Blackwater Boat Company is a niche manufacturer that makes two types of fiberglass boat hulls – (a) a 14’ mono-hull skiff, and (b) a 21’ fiberglass catamaran with a cabin. The completed hulls are sold to other companies that dress out the boats and sell them to retailers. Each boat is formed using molds, then slow-cured in a large industrial oven. Due to cooling times and maintenance, the ovens can be fired for only 2,000 hours per year. Applicable information for each boat appears below. Usually, the company operates at full capacity, selling roughly 600 mono-hulls and 200 “cats” each year. Also, assume the company has $120,000 per year in fixed costs that it chooses to allocate equally to each category of boats.

14’ Mono-hull 21’ cat with cabin

Unit Sales Price $800.00 $1,200.00

Unit Variable Costs 500.00 700.00

Allocated Total Fixed Costs 60,000.00 60,000.00

Allocated Per Unit Fixed Costs 100.00 300.00

Oven Time Req’d 2 hours. 4 hours.

(a) Assume this has been a bad year for sales, and the company has excess capacity. It is approached by a wholesaler that offers to make one-time purchase of 14’ mono-hulls for a special anniversary boat. It offers to buy 200 boats, and pay $600 for each one. Does the information provided here suggest that the company should accept the offer? Show impact on profit, explain why, and include supporting figures.

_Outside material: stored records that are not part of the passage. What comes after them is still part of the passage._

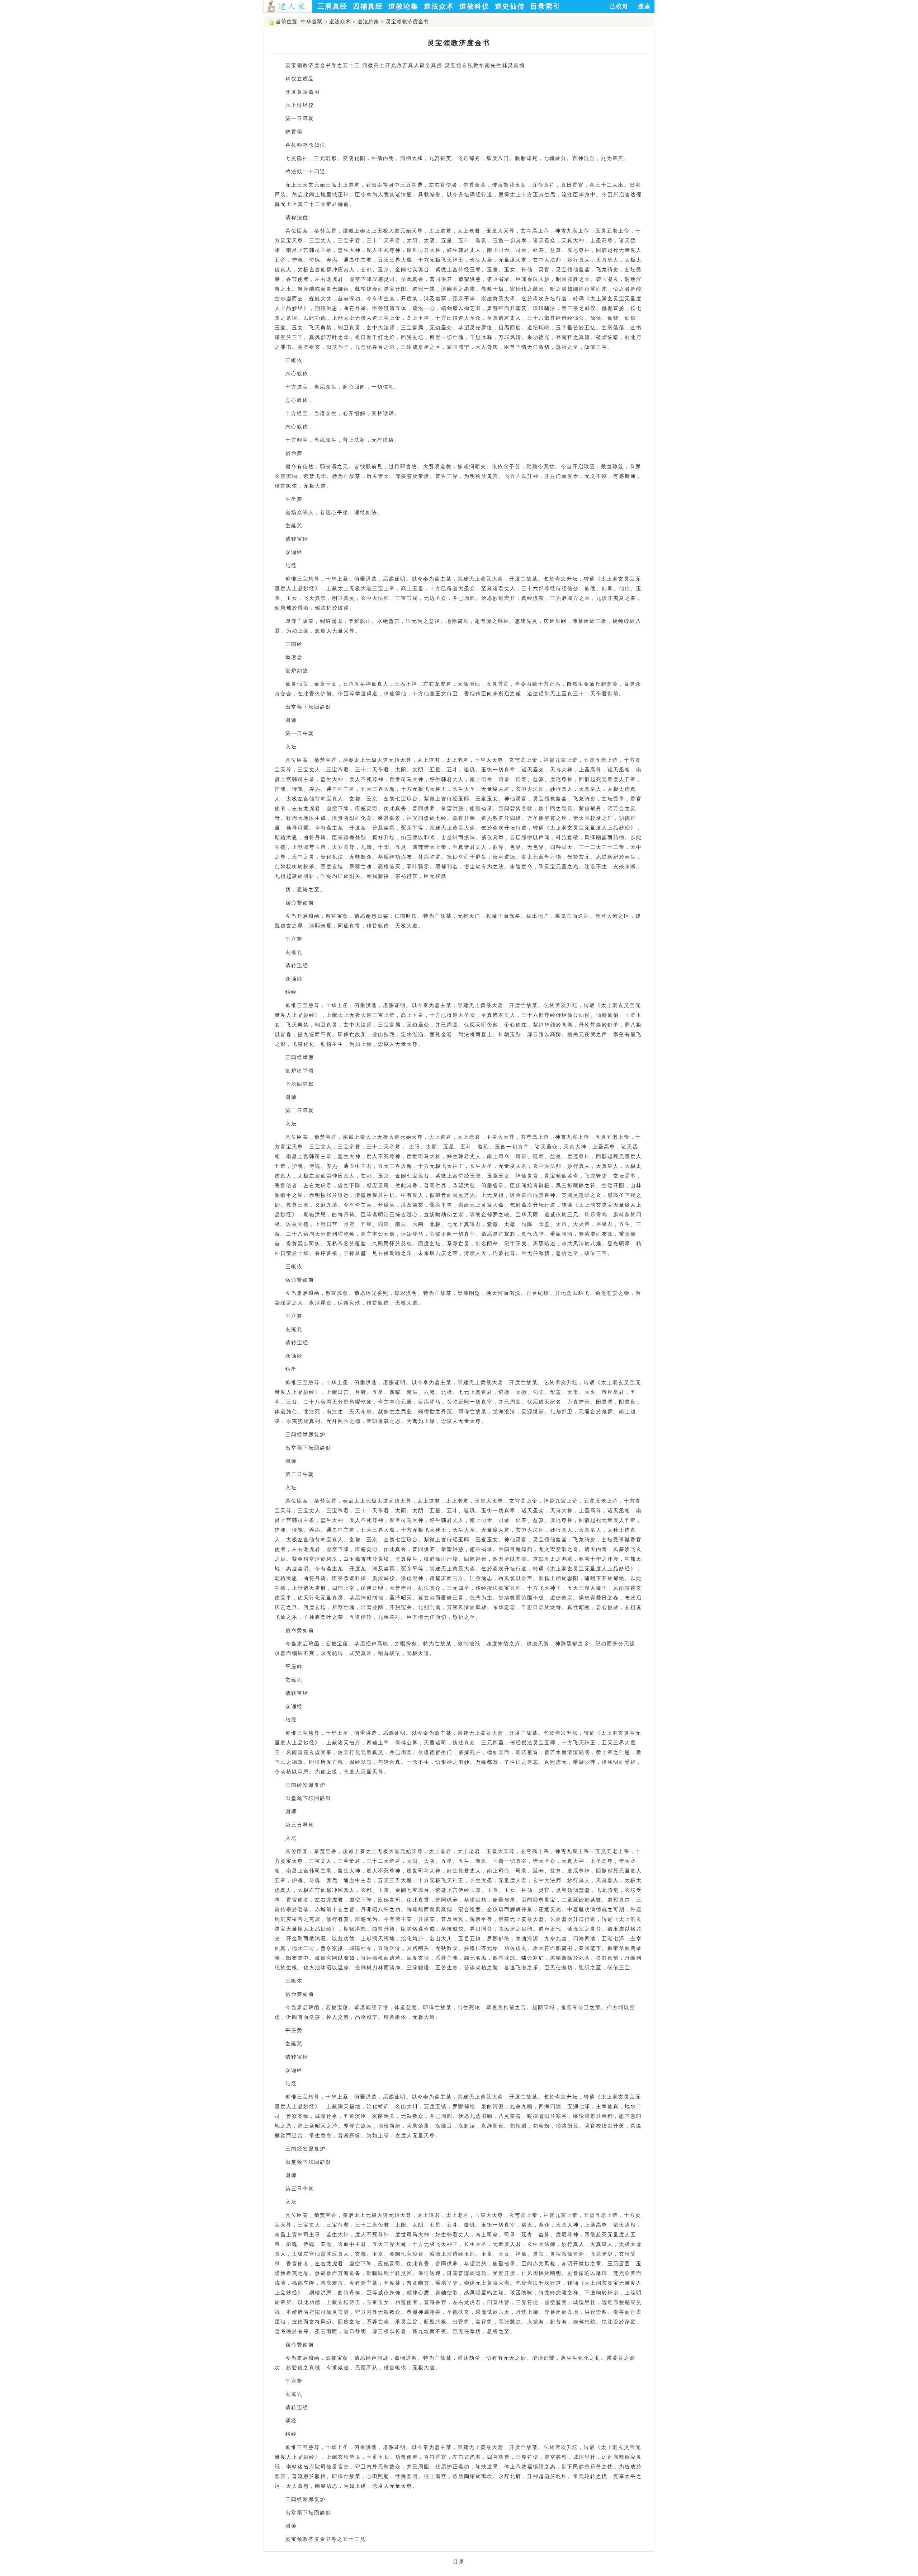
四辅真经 (368, 6)
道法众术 (439, 6)
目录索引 (545, 6)
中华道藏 (311, 21)
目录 (459, 2562)
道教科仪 (474, 6)
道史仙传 (510, 6)
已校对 (619, 6)
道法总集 (368, 21)
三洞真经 (332, 6)
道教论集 (403, 6)
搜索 (644, 6)
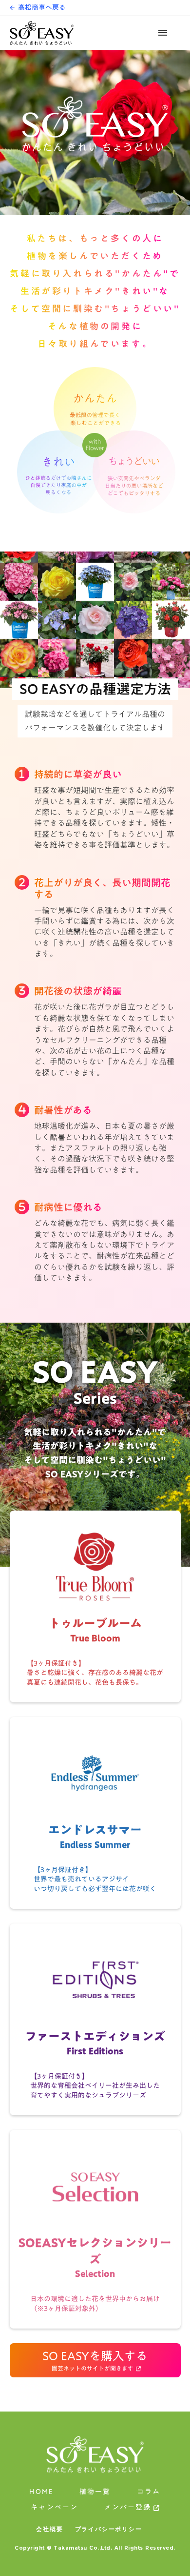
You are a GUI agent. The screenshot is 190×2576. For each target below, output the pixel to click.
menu (163, 33)
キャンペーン (54, 2508)
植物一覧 (95, 2492)
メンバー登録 (128, 2508)
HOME (41, 2492)
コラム (148, 2492)
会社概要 (49, 2529)
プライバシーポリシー (108, 2529)
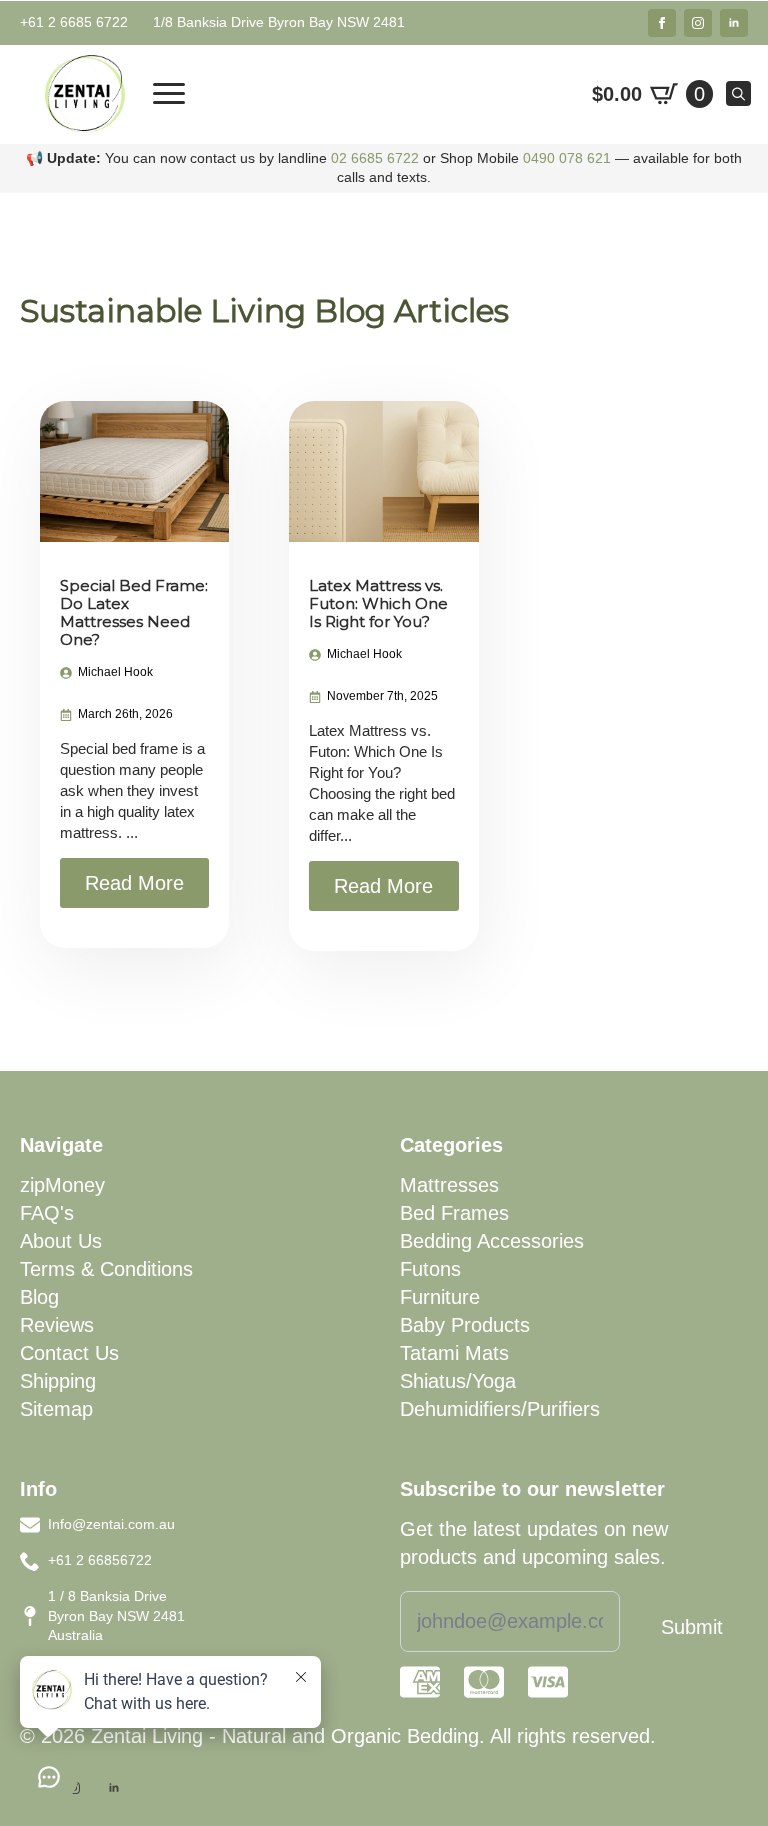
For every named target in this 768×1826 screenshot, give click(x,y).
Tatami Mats (454, 1353)
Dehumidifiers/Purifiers (500, 1409)
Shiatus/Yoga (458, 1381)
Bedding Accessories (492, 1241)
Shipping (58, 1381)
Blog (39, 1297)
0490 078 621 (567, 158)
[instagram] (698, 23)
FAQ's (47, 1213)
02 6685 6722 (375, 158)
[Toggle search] (738, 93)
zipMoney (62, 1185)
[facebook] (662, 23)
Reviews (57, 1325)
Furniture (440, 1297)
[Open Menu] (169, 94)
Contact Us (69, 1353)
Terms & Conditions (106, 1269)
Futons (430, 1269)
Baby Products (465, 1325)
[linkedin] (734, 23)
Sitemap (56, 1409)
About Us (61, 1241)
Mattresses (449, 1185)
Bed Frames (454, 1213)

(b) Now assume the company is operating at its normal capacity, which uses all of the available oven time. In fact, it has more offers to purchase than it can handle. It has full price offers for up to 900 mono-hulls and up to 300 “cats.” In order to maximize profits, which offers should it accept (how many of each boat)? Explain, and show supporting calculations.

Using either a Word document, or an Excel document, submit your answer showing calculations and explanations.